That’s the other thing about the Indiana freakout: Where, exactly, are the many examples of businesses discriminating against same-sex patrons? If Indiana in 2015 were like Mississippi in 1956, that would be one thing. But the number of cases nationwide where this has happened has been small, involving rare instances in which a commercial service is arguably a form of coerced expression.
America has changed on homosexuality — for the better, in most cases. Refusing to serve gay customers is bad for business, which is why almost nobody does it. It is understandably offensive to gay couples to have, say, a baker refuse on religious grounds to make their wedding cake. But in today’s America, there are many more bakers who would love their business. Besides, a country in which gay rights is enjoying landslide approval is a country that can afford to give a modicum of protection — a day in court — to religious dissenters from popular sentiment.

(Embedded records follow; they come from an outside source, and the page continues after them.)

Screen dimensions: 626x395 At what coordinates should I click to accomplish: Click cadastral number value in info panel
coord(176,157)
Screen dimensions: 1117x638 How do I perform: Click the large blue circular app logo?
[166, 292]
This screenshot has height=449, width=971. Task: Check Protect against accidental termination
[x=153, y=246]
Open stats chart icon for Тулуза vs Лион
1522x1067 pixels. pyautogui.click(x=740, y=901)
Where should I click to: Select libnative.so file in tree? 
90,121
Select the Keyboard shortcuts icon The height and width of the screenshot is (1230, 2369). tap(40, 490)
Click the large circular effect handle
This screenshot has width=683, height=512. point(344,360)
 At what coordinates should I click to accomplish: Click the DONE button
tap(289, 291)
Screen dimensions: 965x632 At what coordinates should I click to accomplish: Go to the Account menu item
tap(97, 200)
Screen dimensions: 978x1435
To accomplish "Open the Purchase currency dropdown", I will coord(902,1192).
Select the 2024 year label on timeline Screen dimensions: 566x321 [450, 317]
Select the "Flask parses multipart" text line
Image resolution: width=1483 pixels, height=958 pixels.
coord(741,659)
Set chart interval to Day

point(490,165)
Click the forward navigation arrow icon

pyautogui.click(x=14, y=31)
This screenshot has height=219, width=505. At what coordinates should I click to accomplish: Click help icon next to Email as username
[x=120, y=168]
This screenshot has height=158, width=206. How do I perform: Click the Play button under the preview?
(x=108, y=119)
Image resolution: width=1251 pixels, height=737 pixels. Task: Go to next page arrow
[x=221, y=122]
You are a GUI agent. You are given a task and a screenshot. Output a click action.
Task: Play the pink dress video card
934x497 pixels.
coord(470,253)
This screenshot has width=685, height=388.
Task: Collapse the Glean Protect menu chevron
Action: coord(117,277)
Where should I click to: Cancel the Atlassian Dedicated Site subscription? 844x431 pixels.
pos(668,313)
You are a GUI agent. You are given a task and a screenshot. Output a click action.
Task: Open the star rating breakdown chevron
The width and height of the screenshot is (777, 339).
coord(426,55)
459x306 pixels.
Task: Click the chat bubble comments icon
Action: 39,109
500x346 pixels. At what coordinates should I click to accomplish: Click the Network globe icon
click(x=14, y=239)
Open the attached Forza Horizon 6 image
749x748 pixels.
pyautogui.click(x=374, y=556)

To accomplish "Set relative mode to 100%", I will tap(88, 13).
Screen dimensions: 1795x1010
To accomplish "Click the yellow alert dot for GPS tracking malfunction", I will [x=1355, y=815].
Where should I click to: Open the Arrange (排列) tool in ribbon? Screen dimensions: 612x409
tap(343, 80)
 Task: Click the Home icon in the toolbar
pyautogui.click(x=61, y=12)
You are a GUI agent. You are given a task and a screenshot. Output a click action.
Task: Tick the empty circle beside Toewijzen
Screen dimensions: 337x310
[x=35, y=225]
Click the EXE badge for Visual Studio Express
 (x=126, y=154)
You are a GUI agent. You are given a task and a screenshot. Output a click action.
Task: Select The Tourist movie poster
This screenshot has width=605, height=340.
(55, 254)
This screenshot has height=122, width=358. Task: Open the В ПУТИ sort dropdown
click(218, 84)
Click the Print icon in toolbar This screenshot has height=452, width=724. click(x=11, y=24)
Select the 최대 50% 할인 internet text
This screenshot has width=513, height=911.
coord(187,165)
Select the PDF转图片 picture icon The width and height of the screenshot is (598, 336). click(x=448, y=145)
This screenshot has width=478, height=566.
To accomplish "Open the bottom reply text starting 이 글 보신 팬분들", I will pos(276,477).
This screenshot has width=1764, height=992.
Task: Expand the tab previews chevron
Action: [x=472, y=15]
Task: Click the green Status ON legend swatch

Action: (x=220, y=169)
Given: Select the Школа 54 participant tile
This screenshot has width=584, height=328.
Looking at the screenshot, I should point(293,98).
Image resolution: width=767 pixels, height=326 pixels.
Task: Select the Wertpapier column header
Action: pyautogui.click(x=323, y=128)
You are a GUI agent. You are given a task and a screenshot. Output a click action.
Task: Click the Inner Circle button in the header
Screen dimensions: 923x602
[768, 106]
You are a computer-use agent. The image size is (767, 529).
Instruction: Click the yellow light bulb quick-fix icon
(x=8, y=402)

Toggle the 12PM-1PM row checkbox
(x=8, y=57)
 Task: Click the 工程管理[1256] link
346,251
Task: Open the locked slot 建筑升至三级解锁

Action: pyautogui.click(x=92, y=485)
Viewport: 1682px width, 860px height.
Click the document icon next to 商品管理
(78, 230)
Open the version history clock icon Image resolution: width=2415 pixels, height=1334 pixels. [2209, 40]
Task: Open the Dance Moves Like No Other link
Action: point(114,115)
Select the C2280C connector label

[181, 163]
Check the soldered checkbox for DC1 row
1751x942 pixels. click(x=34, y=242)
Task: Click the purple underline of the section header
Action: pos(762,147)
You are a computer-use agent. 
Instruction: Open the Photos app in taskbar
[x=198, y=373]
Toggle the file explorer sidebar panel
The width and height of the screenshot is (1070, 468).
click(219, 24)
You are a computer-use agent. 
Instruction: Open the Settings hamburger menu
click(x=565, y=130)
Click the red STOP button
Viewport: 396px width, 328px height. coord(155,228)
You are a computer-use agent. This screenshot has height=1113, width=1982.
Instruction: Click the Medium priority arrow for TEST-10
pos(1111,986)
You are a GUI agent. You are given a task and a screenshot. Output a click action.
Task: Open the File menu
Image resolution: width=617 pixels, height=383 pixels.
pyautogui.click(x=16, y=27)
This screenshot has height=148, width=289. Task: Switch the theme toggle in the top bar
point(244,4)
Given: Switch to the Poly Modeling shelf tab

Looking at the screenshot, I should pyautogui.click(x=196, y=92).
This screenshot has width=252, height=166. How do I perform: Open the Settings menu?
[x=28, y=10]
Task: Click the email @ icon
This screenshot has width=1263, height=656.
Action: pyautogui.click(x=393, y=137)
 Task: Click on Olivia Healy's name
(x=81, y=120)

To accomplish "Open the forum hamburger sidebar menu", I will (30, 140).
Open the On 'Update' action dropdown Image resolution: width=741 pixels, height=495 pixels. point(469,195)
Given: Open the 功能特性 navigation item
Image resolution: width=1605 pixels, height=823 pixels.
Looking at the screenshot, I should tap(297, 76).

Yeah! If it’s just a LITTLE discrimination, now and then, that’s fine. If it’s just a few people getting hurt, say, beat up coming out of clubs or getting shitcanned because their bosses think they’re flouncy, then really, what’s the big deal? Those few people can suffer to make Rod Dreher feel like he’s being heard. His feelings are just as important as their actual lives, after all.
I wonder how bad it has to get, for Rod Dreher to think discrimination is worth addressing. I wonder how many restaurants have to put up “no fags” signs, or what the language has to be. He’s the one who decides, apparently, when other people are really hurt. I wonder how he got that job, deciding what discrimination was legitimate enough to interfere with his life.